■ WHAT TO PRODUCE: Can you copy out the records word for word, starting at the line containing "The width and height of the screenshot is (1000, 439)." and ending at the line containing "Action: coord(348,82)", with both of those lines included?

■ PROVIDED MATERIAL:
:::::

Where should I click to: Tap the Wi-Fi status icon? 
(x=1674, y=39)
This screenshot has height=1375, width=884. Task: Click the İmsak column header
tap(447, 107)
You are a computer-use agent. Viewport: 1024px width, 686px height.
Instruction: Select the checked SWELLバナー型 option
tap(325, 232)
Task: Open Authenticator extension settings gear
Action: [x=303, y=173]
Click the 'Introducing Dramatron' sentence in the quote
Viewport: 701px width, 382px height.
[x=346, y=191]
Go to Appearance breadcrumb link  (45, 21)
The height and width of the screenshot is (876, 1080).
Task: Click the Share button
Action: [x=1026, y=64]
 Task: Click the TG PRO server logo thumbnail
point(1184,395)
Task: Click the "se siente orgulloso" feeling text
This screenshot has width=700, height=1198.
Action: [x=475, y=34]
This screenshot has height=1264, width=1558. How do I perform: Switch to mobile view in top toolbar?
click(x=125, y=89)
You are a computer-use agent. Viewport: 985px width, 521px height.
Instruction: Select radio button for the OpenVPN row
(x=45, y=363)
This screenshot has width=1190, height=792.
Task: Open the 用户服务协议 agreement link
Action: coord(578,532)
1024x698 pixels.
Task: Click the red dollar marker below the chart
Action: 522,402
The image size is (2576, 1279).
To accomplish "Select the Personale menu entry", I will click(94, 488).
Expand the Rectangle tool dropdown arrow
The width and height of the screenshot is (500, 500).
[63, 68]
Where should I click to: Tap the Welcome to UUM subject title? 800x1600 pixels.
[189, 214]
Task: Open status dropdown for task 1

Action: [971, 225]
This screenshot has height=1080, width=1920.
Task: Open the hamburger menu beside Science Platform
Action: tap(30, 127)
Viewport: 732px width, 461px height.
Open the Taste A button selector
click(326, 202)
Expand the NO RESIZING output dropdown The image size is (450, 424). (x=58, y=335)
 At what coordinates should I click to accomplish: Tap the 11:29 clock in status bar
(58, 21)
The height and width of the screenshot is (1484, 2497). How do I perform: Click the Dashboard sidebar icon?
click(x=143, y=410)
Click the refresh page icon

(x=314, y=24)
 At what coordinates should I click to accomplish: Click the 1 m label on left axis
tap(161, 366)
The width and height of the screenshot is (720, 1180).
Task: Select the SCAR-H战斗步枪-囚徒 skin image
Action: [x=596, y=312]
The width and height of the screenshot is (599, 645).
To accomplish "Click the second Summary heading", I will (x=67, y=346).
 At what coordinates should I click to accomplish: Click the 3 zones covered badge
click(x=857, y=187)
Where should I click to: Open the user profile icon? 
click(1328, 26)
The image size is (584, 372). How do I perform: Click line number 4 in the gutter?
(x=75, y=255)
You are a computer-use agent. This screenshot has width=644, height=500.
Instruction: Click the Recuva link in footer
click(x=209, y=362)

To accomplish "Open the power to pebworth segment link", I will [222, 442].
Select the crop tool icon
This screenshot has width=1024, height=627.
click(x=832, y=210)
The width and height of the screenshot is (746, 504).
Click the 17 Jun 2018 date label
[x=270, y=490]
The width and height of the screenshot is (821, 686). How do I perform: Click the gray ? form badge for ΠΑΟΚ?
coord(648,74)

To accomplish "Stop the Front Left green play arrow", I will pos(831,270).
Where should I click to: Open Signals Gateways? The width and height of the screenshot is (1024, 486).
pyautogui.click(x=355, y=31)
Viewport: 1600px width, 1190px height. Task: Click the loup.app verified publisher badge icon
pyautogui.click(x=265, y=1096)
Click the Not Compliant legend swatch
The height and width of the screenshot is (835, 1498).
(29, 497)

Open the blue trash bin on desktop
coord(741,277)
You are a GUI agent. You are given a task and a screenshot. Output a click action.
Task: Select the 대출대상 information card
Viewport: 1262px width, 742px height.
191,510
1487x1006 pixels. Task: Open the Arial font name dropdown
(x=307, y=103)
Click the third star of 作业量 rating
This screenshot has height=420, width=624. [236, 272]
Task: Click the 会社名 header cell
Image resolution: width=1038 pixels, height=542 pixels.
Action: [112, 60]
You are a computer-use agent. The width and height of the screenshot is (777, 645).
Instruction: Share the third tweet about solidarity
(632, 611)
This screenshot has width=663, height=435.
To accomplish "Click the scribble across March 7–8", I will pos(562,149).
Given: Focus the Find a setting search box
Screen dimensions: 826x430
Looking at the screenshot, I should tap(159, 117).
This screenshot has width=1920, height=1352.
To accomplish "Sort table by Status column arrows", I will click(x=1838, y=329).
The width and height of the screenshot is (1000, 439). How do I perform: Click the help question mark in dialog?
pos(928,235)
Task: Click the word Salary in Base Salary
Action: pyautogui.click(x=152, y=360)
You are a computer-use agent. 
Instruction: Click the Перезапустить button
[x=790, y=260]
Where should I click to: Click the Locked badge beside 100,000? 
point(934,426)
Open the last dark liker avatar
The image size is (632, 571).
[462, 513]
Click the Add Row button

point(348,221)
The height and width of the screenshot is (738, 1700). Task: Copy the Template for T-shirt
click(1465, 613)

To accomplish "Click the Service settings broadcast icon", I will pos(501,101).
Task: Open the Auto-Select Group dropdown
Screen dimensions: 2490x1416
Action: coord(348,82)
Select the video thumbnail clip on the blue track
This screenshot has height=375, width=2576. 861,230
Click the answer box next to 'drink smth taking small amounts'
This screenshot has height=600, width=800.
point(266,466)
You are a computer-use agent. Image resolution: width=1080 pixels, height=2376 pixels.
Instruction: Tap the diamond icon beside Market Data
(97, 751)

:::::

■ FULL RESPONSE:
The width and height of the screenshot is (1000, 439). How do I perform: Click the help question mark in dialog?
pos(928,235)
Task: Click the word Salary in Base Salary
Action: pyautogui.click(x=152, y=360)
You are a computer-use agent. 
Instruction: Click the Перезапустить button
[x=790, y=260]
Where should I click to: Click the Locked badge beside 100,000? 
point(934,426)
Open the last dark liker avatar
The image size is (632, 571).
[462, 513]
Click the Add Row button

point(348,221)
The height and width of the screenshot is (738, 1700). Task: Copy the Template for T-shirt
click(1465, 613)

To accomplish "Click the Service settings broadcast icon", I will pos(501,101).
Task: Open the Auto-Select Group dropdown
Screen dimensions: 2490x1416
Action: coord(348,82)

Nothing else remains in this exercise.